The use of various corrosion-resistant materials, as well as the individual benefits of each, allows for both safe and cost-effective construction.

Borosilicate Glass/PTFE

Borosilicate glass with PTFE is very important for the building of glass installations, for example. In seals, bellows, stirrers, pumps, heat exchangers, column inserts, and so on.
PTFE has been used with glass due to its outstanding mechanical and thermal qualities. They have near-universal fluid compatibility. In comparison to others, the wear life is extremely short. PTFE, in particular, is maintenance-free and has cryogenic stability as well as non-wetting properties.
The service temperature of PTFE is regarded to be -50°C to +200°C

Electrical Characteristics - Borosilicate Glass

Glass is a poor electrical conductor, therefore surface conductivity is negligible and fluctuates with the amount of water absorbed on the glass surface. At 200 degrees Celsius, the specific conductivity is 10 ohm/cm. The dielectric coefficient varies according to the current frequency.

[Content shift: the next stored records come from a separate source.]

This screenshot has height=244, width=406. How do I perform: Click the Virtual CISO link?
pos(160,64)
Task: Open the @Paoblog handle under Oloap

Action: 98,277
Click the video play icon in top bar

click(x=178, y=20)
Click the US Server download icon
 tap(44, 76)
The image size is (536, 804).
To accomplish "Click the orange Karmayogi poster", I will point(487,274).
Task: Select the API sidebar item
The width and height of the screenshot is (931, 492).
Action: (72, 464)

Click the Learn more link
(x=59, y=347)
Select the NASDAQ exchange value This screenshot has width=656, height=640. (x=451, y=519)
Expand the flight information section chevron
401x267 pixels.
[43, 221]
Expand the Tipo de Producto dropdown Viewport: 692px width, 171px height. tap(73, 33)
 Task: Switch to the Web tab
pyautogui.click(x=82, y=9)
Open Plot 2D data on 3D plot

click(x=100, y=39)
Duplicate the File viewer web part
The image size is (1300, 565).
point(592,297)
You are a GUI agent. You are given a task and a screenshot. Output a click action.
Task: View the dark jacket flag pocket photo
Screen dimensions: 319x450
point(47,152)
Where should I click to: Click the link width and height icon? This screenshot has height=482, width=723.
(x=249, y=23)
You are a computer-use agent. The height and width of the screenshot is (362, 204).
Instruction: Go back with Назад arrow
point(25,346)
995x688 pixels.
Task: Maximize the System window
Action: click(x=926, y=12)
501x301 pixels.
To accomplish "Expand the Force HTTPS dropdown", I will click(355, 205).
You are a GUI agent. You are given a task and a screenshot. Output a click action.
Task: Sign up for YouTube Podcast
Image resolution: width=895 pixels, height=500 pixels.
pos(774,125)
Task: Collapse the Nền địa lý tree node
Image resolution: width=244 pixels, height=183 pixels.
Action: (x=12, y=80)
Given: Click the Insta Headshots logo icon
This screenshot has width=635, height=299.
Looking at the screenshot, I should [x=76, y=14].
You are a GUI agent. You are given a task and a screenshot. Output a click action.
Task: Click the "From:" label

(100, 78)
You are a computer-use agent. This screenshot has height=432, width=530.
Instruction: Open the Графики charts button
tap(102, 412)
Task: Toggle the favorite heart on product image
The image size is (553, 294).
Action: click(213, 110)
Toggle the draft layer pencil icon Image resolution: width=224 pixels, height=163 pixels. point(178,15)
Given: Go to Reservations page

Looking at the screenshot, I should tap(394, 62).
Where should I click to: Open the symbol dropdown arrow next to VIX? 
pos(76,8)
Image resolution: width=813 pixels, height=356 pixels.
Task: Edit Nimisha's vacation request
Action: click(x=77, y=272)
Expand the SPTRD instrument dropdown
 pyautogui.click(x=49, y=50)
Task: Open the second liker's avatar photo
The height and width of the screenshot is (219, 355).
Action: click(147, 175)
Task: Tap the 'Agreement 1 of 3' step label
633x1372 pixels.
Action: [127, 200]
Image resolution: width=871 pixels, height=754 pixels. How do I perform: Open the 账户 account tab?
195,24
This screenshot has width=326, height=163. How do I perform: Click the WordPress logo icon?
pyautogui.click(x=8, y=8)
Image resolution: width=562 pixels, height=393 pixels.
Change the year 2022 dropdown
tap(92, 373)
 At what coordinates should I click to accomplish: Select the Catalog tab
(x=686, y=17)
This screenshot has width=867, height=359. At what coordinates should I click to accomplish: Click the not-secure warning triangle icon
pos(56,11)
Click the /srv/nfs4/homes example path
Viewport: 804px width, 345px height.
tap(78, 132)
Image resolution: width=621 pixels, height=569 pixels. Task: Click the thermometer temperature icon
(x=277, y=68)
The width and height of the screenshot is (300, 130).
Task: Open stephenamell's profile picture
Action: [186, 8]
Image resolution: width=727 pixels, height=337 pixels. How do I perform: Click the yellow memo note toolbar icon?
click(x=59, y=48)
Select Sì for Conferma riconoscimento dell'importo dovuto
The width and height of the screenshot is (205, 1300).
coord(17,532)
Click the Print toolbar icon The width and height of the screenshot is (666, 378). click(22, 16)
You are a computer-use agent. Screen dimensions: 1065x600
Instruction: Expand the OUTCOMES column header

Density Borosilicate Glass

  • Density of glass at 20°C(J)=2.23g/cc
  • Modulus of elasticity (E)=6.3 KN/mm2
  • Poissions ratio=0.2

With X Bonding

Without X Bonding

Extra Protection of Glass Components 'X Bonding'

X BONDING provides extra protection for common glass components. The primary benefit of X Bonding systems is that if the glass is accidentally broken, the bonded wrapping provides additional protection against the risk of injury, the discharge of corrosive fluids, or the loss of valuable products.
X BONDING is a glass bonded fibre coating that provides enhanced protection to glass components. This has a little negative influence on the transparency of the glass, making it translucent rather than transparent.

Permissible Operating Temperature

The maximum allowed operating temperature for X-Bonding is 130' C, unless limited by the component's unique operating temperature.

Permissible Operating Pressure

The permitted operating pressure for X Bonded components is the same as that for conventional glass components.

Thermal Shock

Despite the heating resulting from X Bonding, the thermal shock properties of normal glass components remain unchanged.